*Task*
Once the line with "Where should I" has been located in the records below, set down that line and all subsequent lines exactly, omitting the pictures.
***** The data *****
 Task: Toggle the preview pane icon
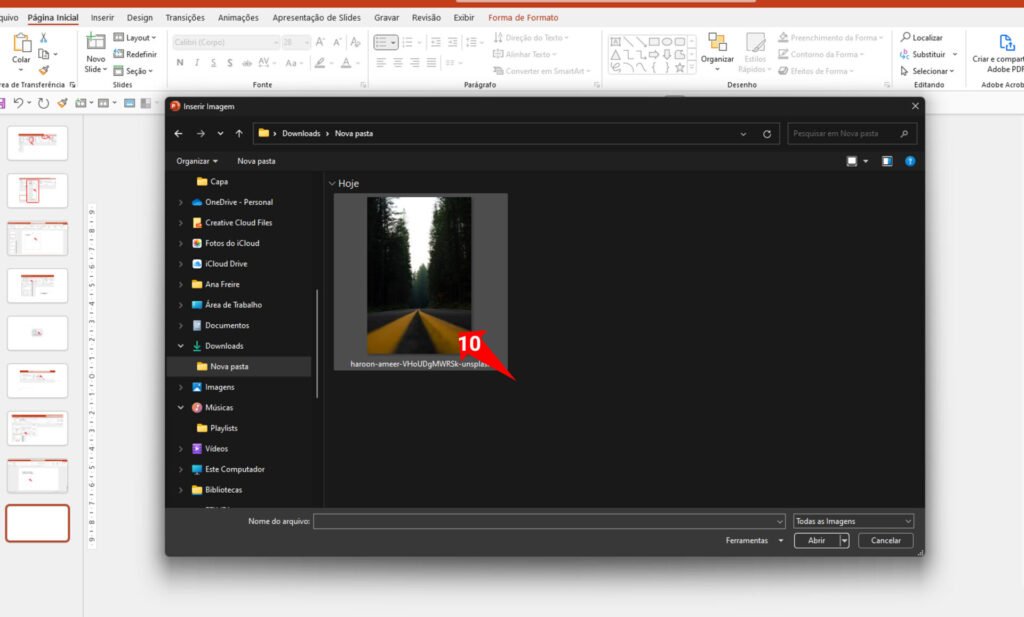887,161
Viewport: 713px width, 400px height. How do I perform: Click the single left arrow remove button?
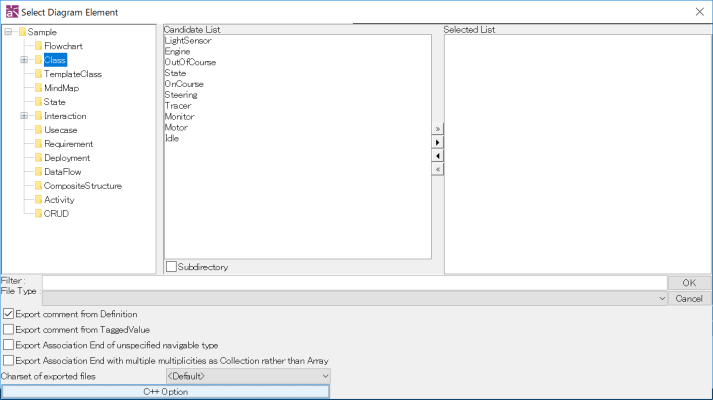click(x=438, y=156)
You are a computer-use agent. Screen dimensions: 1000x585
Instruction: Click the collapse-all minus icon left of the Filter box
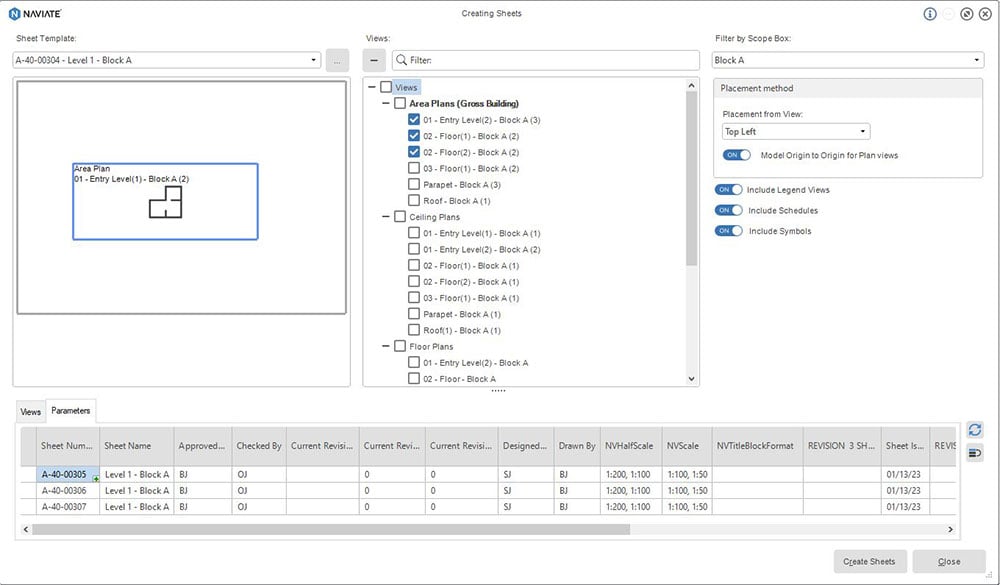point(373,60)
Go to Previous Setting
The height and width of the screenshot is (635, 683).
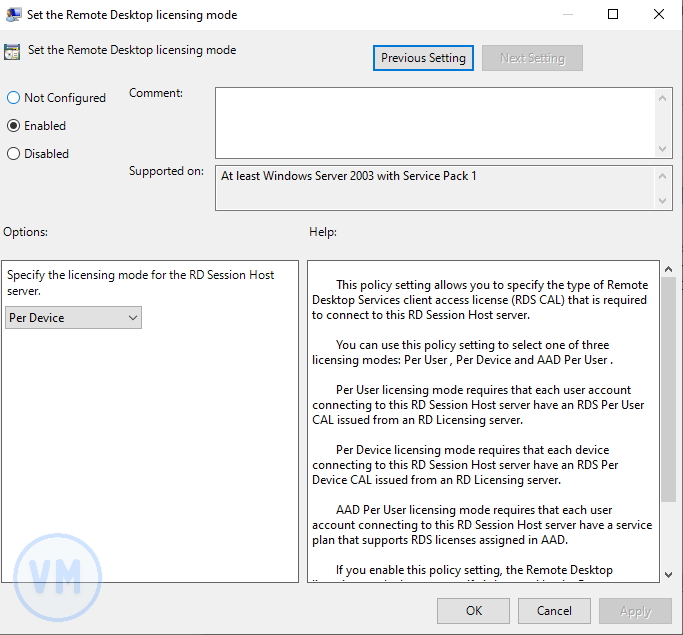[423, 58]
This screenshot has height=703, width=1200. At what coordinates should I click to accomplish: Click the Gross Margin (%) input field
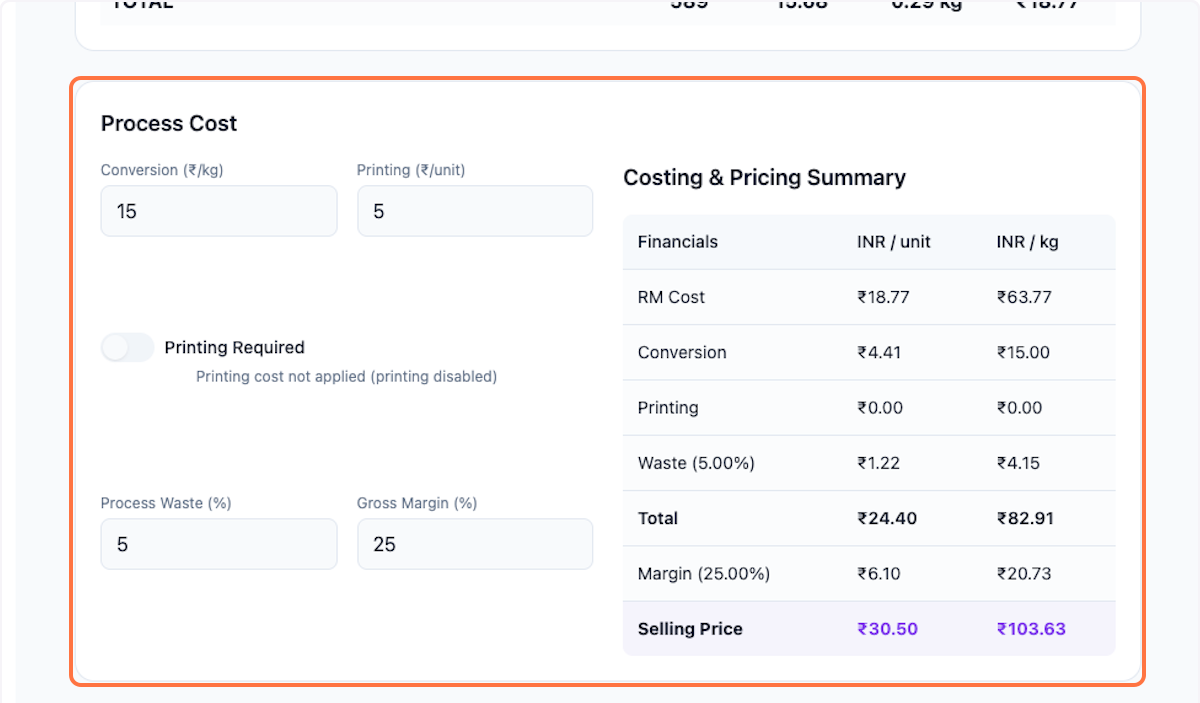[474, 544]
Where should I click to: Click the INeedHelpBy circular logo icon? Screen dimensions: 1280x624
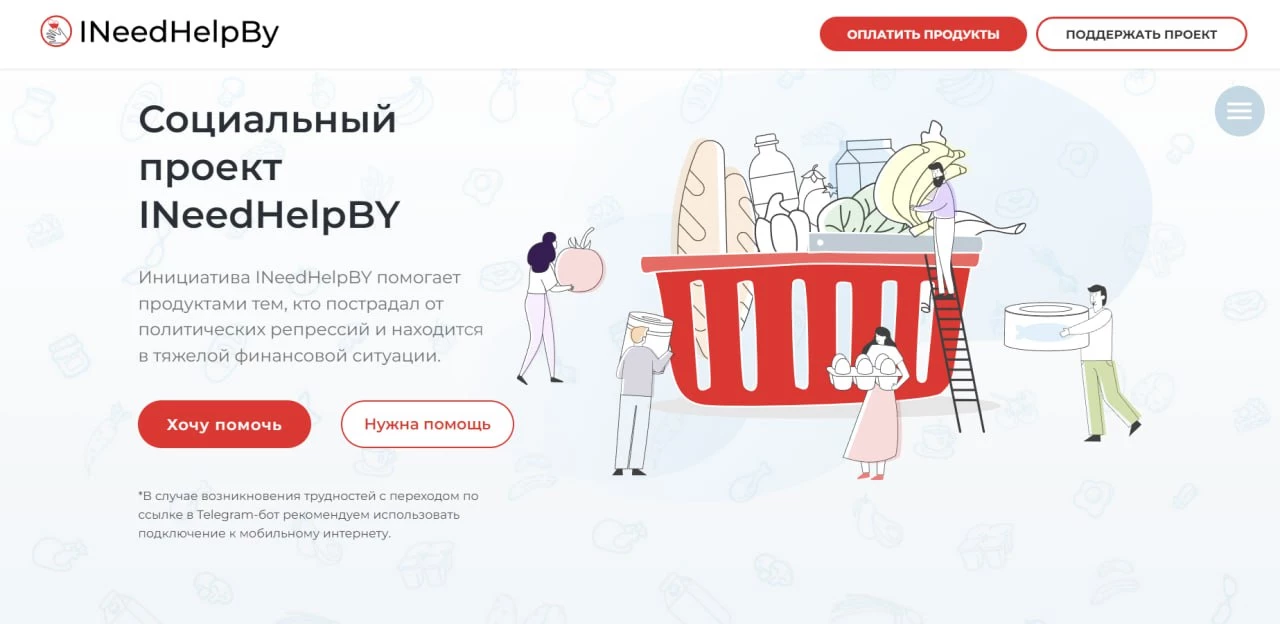pyautogui.click(x=56, y=32)
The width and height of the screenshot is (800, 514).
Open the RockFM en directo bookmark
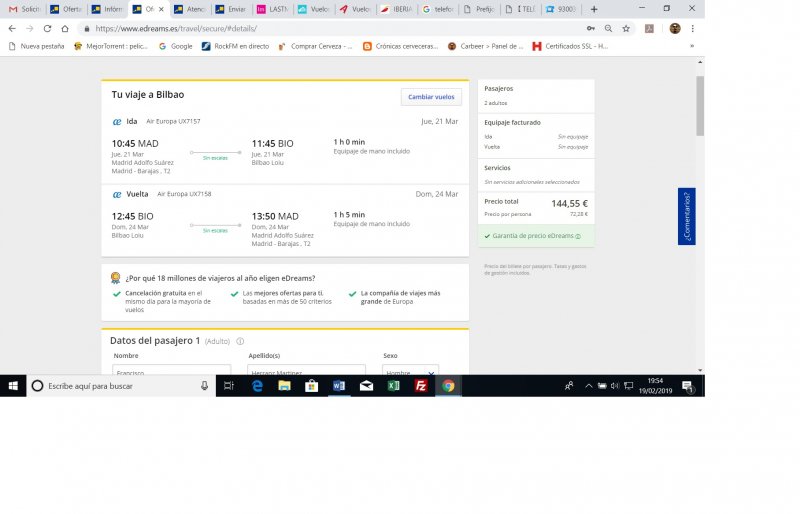[x=235, y=46]
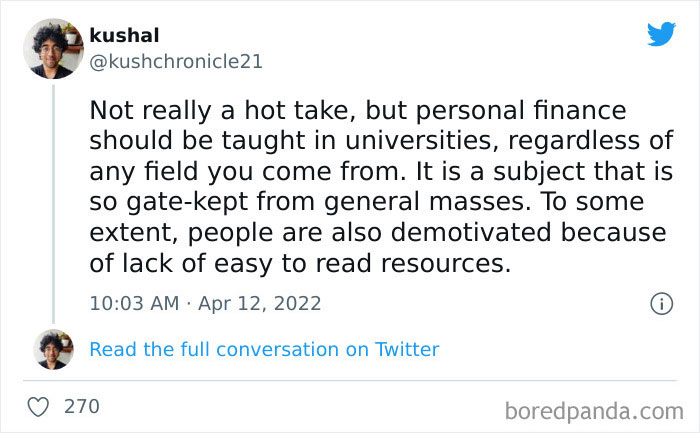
*****
*Solution to this problem*
Where should I click to: Click the INeedHelpBy circular logo icon? Screen dimensions: 1280x624
pyautogui.click(x=56, y=32)
The width and height of the screenshot is (800, 514).
Open the RockFM en directo bookmark
[x=235, y=46]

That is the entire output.